The elimination of the ethics and society team came just as the group’s remaining employees had trained their focus on arguably their biggest challenge yet: anticipating what would happen when Microsoft released tools powered by OpenAI to a global audience.
Last year, the team wrote a memo detailing brand risks associated with the Bing Image Creator, which uses OpenAI’s DALL-E system to create images based on text prompts. The image tool launched in a handful of countries in October, making it one of Microsoft’s first public collaborations with OpenAI.
While text-to-image technology has proved hugely popular, Microsoft researchers correctly predicted that it it could also threaten artists’ livelihoods by allowing anyone to easily copy their style.
“In testing Bing Image Creator, it was discovered that with a simple prompt including just the artist’s name and a medium (painting, print, photography, or sculpture), generated images were almost impossible to differentiate from the original works,” researchers wrote in the memo.
“The risk of brand damage … is real and significant enough to require redress.”
They added: “The risk of brand damage, both to the artist and their financial stakeholders, and the negative PR to Microsoft resulting from artists’ complaints and negative public reaction is real and significant enough to require redress before it damages Microsoft’s brand.”
In addition, last year OpenAI updated its terms of service to give users “full ownership rights to the images you create with DALL-E.” The move left Microsoft’s ethics and society team worried.
“If an AI-image generator mathematically replicates images of works, it is ethically suspect to suggest that the person who submitted the prompt has full ownership rights of the resulting image,” they wrote in the memo.
Microsoft researchers created a list of mitigation strategies, including blocking Bing Image Creator users from using the names of living artists as prompts and creating a marketplace to sell an artist’s work that would be surfaced if someone searched for their name.

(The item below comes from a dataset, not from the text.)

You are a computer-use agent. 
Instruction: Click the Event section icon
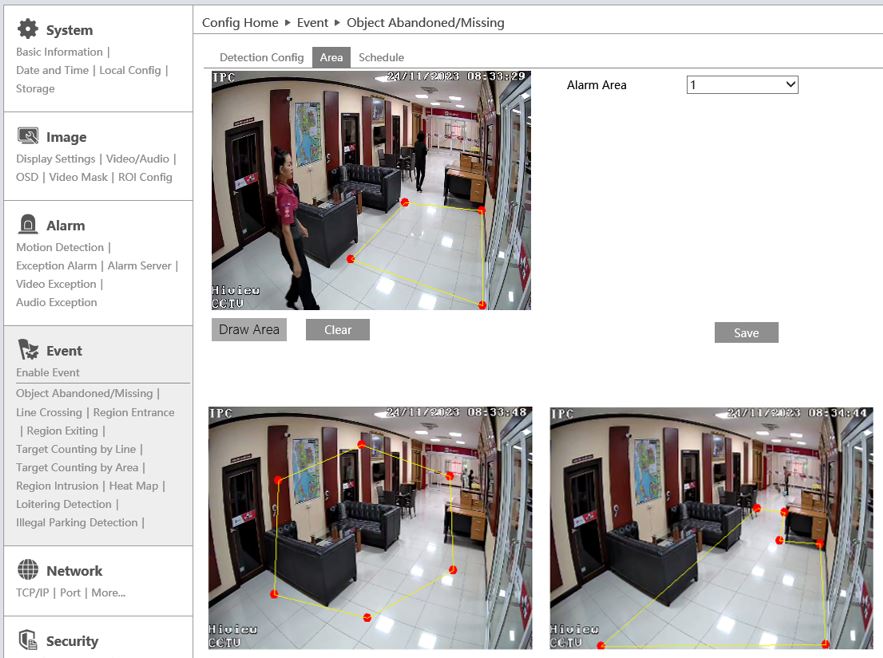point(28,350)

Employees say neither of these strategies were implemented, and Bing Image Creator launched into test countries anyway.
Microsoft says the tool was modified before launch to address concerns raised in the document, and prompted additional work from its responsible AI team.
But legal questions about the technology remain unresolved. In February 2023, Getty Images filed a lawsuit against Stability AI, makers of the AI art generator Stable Diffusion. Getty accused the AI startup of improperly using more than 12 million images to train its system.
The accusations echoed concerns raised by Microsoft’s own AI ethicists. “It is likely that few artists have consented to allow their works to be used as training data, and likely that many are still unaware how generative tech allows variations of online images of their work to be produced in seconds,” employees wrote last year.